Entre espelhos e muros: disputas simbólicas e reconfiguração algorítmica na ciência contábil
DOI:
https://doi.org/10.1590/1679-395120250083Palavras-chave:
inteligência artificial, contabilidade, boundary-work, narcisismo das pequenas diferenças, capital simbólicoResumo
O ensaio teórico avalia como a difusão da Inteligência Artificial (IA) pode reconfigurar fronteiras epistemológicas e institucionais da ciência contábil sob condições específicas de dados, governança e incentivos acadêmicos. Com base em revisão crítica, análise temática e síntese integrativa, articula literatura clássica e recente em quatro eixos: sociologia dos campos científicos; filosofia da ciência; psicodinâmica do trabalho; e aplicações de IA em auditoria, relato financeiro e classificação fiscal. Sugerem-se quatro proposições: (1) a expansão da IA tende a recompensar pesquisas híbridas que integrem teoria substantiva, desenho interdisciplinar e validação fora da amostra; (2) programas que combinam contabilidade e ciência de dados podem ampliar impacto institucional, mas enfrentam barreiras de legitimação; (3) modelos robustos a validações automatizadas tendem a ganhar reconhecimento quando acompanhados de transparência, interpretação substantiva e governança; e (4) a ubiquidade algorítmica pode tensionar a fragmentação paradigmática quando houver incentivos à coautoria interdisciplinar.
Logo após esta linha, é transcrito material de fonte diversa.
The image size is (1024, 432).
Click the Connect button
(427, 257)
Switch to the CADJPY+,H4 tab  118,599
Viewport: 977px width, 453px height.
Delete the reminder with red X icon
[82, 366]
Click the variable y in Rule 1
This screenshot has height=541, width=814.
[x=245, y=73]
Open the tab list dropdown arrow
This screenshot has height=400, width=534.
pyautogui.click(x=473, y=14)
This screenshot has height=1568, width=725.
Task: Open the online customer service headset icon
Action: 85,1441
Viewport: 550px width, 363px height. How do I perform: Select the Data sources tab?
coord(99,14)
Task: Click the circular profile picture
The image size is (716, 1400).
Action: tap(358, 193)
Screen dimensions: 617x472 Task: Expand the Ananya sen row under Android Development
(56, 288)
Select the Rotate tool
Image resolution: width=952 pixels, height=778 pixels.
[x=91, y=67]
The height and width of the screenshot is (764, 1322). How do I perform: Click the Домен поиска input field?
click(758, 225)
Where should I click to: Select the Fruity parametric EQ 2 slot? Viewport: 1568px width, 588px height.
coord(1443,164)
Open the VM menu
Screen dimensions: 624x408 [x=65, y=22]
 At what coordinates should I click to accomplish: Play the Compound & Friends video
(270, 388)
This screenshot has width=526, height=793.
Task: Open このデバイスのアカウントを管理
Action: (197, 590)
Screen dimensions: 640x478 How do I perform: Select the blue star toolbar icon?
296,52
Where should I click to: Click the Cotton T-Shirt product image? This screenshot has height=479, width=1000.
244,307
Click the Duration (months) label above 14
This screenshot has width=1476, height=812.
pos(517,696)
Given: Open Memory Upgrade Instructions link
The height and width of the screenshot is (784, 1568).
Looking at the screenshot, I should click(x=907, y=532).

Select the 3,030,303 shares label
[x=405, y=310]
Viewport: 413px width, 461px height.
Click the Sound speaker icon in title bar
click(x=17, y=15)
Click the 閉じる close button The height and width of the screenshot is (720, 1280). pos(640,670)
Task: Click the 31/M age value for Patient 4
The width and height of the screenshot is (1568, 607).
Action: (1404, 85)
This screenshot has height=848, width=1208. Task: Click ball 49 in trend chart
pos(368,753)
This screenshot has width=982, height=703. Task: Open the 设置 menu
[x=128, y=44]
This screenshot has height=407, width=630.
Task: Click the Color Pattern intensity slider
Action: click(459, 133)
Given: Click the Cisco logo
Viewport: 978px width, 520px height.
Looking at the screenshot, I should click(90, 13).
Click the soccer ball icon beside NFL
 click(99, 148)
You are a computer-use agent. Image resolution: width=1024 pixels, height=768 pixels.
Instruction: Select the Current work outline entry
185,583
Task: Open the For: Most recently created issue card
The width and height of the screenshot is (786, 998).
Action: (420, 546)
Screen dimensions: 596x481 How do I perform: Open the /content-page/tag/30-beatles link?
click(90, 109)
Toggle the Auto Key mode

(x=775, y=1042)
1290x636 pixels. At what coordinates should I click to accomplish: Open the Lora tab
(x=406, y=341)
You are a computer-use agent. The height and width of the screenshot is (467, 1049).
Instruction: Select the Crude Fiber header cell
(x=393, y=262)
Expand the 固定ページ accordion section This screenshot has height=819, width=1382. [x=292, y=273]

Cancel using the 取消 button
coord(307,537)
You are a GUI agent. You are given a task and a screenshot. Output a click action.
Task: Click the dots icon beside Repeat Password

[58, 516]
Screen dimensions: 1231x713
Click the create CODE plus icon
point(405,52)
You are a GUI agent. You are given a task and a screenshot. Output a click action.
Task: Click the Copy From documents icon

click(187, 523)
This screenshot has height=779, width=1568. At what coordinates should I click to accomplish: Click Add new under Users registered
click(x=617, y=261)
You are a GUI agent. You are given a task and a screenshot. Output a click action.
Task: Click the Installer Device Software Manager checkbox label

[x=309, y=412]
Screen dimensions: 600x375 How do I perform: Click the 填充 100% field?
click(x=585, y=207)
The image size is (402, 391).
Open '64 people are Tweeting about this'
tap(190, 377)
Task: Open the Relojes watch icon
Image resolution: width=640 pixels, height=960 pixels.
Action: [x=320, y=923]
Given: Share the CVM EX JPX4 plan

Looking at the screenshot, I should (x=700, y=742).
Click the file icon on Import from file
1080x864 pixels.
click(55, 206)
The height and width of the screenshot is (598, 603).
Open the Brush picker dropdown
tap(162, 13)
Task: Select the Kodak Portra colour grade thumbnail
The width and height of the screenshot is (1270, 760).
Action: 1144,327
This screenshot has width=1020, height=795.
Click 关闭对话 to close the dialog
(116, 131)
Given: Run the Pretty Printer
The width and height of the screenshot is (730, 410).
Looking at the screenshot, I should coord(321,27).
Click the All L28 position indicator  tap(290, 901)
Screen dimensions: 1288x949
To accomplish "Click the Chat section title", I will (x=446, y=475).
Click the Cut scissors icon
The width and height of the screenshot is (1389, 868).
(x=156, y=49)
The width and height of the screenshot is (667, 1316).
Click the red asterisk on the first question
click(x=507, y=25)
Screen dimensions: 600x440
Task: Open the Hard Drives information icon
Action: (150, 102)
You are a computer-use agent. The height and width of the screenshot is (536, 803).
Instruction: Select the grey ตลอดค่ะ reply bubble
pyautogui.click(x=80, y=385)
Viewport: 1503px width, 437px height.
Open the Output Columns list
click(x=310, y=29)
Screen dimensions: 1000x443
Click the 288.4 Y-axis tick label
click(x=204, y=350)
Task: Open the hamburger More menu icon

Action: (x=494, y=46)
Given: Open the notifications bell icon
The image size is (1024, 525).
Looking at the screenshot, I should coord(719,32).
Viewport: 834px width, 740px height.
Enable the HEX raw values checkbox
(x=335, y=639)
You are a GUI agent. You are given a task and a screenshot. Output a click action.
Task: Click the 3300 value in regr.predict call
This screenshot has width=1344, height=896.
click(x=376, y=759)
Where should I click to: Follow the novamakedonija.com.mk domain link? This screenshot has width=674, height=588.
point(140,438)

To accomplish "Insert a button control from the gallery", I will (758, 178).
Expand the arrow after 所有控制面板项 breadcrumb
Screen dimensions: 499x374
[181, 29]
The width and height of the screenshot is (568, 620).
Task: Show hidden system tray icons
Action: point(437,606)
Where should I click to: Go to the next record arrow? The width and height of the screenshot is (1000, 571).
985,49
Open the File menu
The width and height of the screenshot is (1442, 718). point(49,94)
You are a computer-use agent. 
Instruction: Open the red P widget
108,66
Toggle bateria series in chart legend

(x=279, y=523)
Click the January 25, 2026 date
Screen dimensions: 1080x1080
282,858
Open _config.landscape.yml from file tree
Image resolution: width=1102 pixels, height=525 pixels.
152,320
Experiências iniciais sugerem ganhos operacionais contextuais, enquanto reguladores e pesquisas recentes reforçam transparência, auditoria de viés e documentação de dados. Conclui-se que a Contabilidade é chamada a deslocar-se da lógica de muros à lógica
de pontes, alinhando capital simbólico a relevância prática, pluralismo metodológico e responsabilidade social.